In Brief:
- Chronic absenteeism and homelessness have both been on the rise since the pandemic.
- Rates are significantly higher among homeless students, affecting their graduation rates and future prospects.
- The Paradise, Calif., school district is included in a new report highlighting strategies for addressing this problem that are achieving results.
The Paradise, Calif., Unified School District cut its chronic absenteeism rate in half over the past five years. Absenteeism has been on the rise everywhere since COVID-19, but Paradise had the added challenge of coming back from a wildfire that nearly destroyed the town and left many students homeless.
The Camp Fire hit Paradise in November 2018. For a time, most of the district itself was displaced. A middle school relocated to an unused hardware store, a high school to a former Facebook building in nearby Chico.
“We used churches and teen centers and the fairgrounds,” says Dena Kapsalis, PUSD’s director of student services.
Every worker in the district was called upon to help bring students back. The approach to truancy shifted away from punitive measures to helping families overcome barriers, including needs for food and clothing. Counselors were placed in classrooms. The district created a new position to coordinate recovery efforts and another to manage donations.
PUSD repaired and rearranged its campuses sufficiently to welcome students back by the start of the 2019 school year. But in March 2020, COVID-19 forced school closures. Attendance took a second hit, with a new set of challenges.
The consecutive crises transformed how PUSD saw its place in the community and its relationships with families. Its subsequent efforts to reach out to struggling kids saw success. As many as 40 percent of PUSD students were chronically absent at one point; it’s half that now. School leaders from places as far flung as Ukraine; Maui, Hawaii; and Altadena, Calif., have consulted PUSD for guidance.
Not Just a Kid
Chronic absenteeism is defined as missing 10 percent or more of the school days in a year, for any reason. Students who miss this much school are much less likely to graduate (see chart). They are more likely to be disadvantaged already, affected by economic or social factors that success in school could help them overcome.

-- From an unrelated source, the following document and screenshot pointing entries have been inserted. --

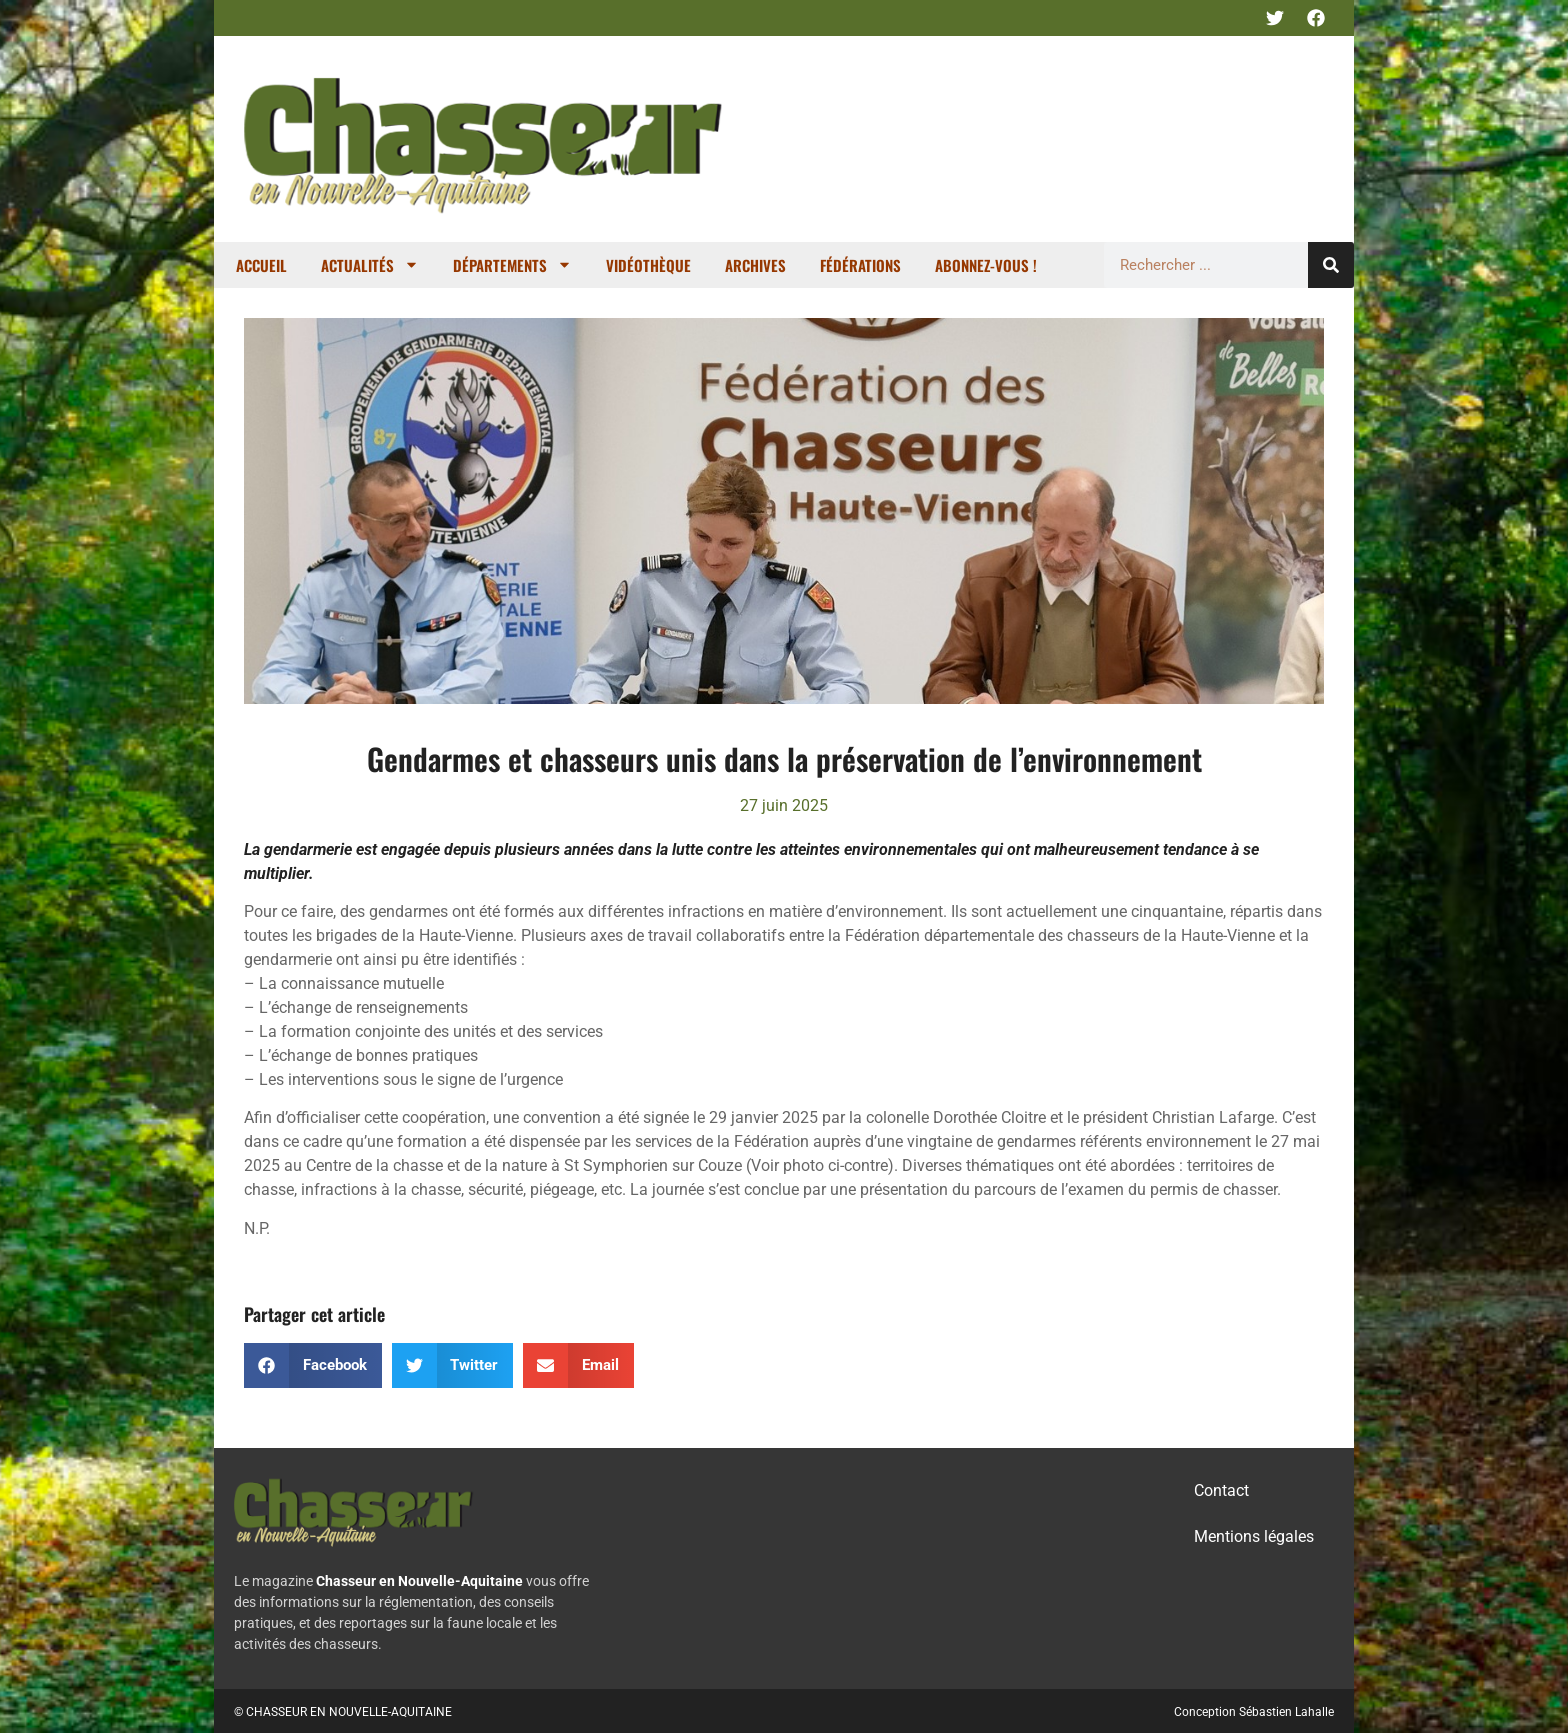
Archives (755, 265)
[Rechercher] (1331, 265)
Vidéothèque (648, 265)
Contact (1221, 1490)
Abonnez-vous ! (986, 265)
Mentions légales (1254, 1536)
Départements (512, 264)
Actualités (370, 264)
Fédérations (860, 265)
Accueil (261, 265)
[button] (313, 1365)
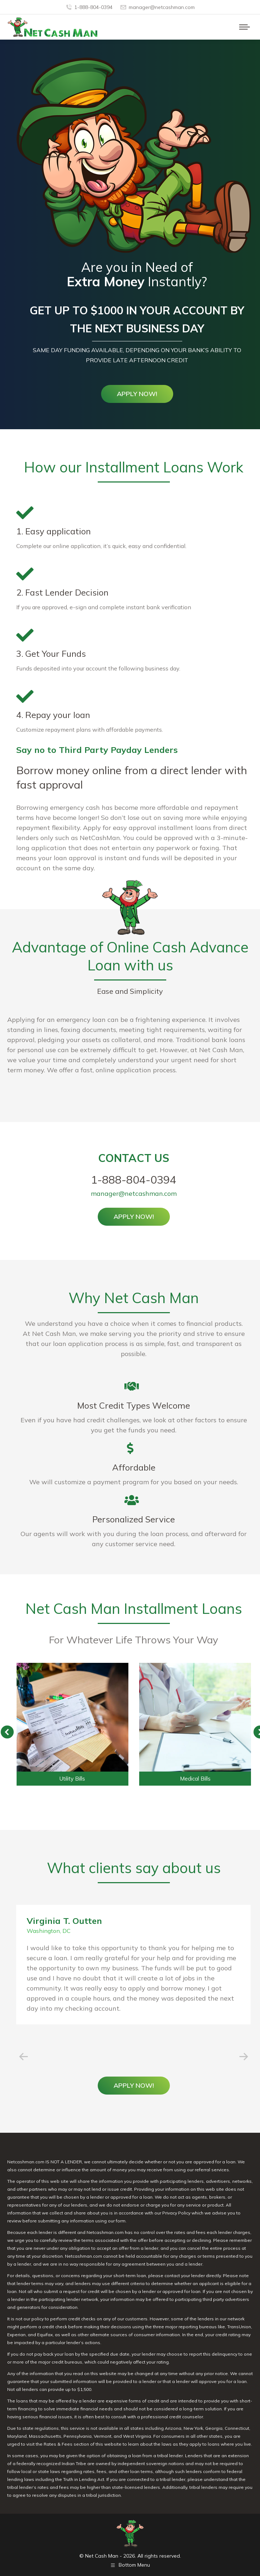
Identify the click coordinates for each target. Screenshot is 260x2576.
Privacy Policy (176, 2213)
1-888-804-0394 (89, 7)
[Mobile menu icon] (244, 27)
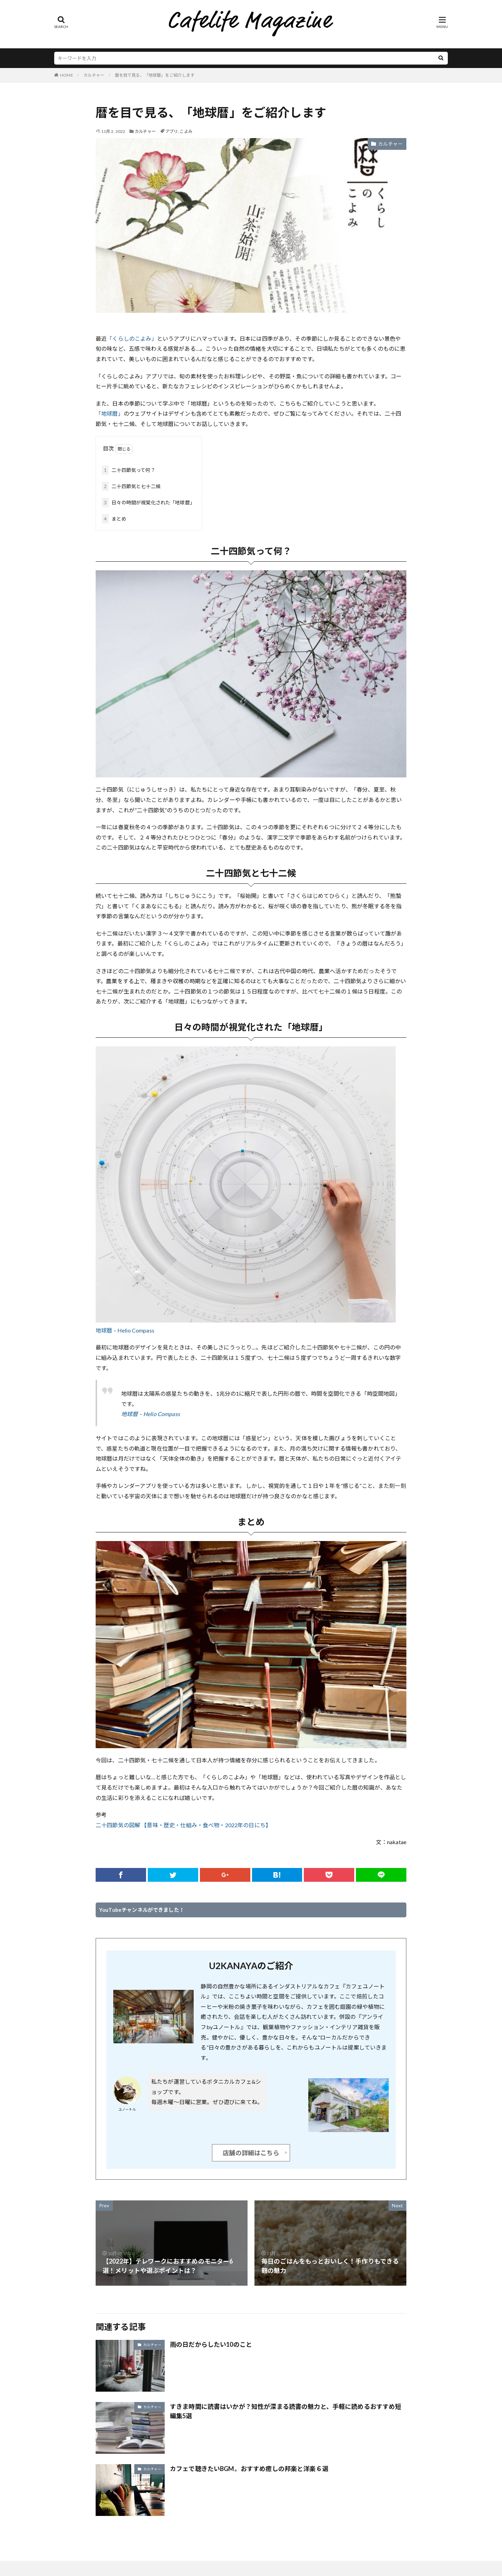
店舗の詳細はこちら (251, 2153)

More than 1 in 4 students in the U.S. were chronically absent during the 2022-2023 school year. In 20 states, the share was 1 in 3, or more. The rate climbs to almost half among homeless students, and the number of homeless families with children increased almost 40 percent in 2024, following a 16 percent increase the year before.
In the aftermath of the fire, every PUSD employee was asked to go beyond the schoolhouse gate and into the community to find families and learn their needs, says Kapsalis. Staff spent hours on Facebook or connecting with parents and students in the grocery store across the street from the district office. Food service staff took meals to places where buses used to collect students. Counselors rode with them.
Interactions that revolved around the survival of families — and the town itself — changed the framing around school attendance. Each student missing class was tangled in an obstacle of some sort, whether lack of transportation, a personal crisis or the need to babysit for a working parent.
“It’s not just a kid walking through that door, it’s a human being,” says Cris Dunlap, outreach coordinator for PUSD.
Filling Gaps
Dunlap has been both a teacher and administrator for the district. Today, her job is reaching out to absent and homeless students and connecting them to resources that can help them stay in school. She might accompany a student to the county social services office and help them sign up for Medi-Cal (the state’s Medicaid program) or other services. Or help a laid-off parent find a job.
Before the start of a new school year, every teacher in PUSD now receives a list of students who were struggling with chronic absenteeism the year before. “Prior to the first day of school, they’ll start reaching out and wrapping around those kids and families,” says Kapsalis. This can include home visits by Dunlap.
As district staff worked to assist families in getting the help they needed, it became apparent that there were gaps in what was available locally. The day the Camp Fire swept through Paradise, Carrie Dawes was the student services administrator. She helped load students onto buses to get to safety.
Following the fire, she took on the job of working with county mental health agencies to bring counselors to the district. She also wrote grants, one of which garnered funds to improve PUSD’s ability to provide support that could keep students in classrooms.
The PUSD Health and Wellness Resource Center, operating out of a building on one of the district’s elementary school campuses, expands the resources the district can offer to families. It had a formal opening in March, with Dawes as director.
The center partners with organizations ranging from the Butte County Public Health Department to a community center offering space for events, training and classes. It can connect residents with services that include counseling, wellness programs, afterschool jobs, dental care and nature-based therapy.
One Mission
PUSD was among the districts included in a recent report from Attendance Works and SchoolHouse Connection. Through case studies, it highlights 10 key strategies for getting unhoused students back into the classroom that can achieve results.
Progress starts with a solid strategy for identifying homeless students, then tracking them by name and need, says Phyllis Jordan, who researched the report. Chronic absence itself is a string to pull to identify homeless students, says Attendance Works founder Hedy Chang.
Kapsalis continues to push for missed days going down, with a focus on one mission.
“Doesn’t matter where you are in the organization,” she says. “You may work in payroll, you may change the oil in the buses, you may be the superintendent.
“You’re here to graduate a kid from high school.”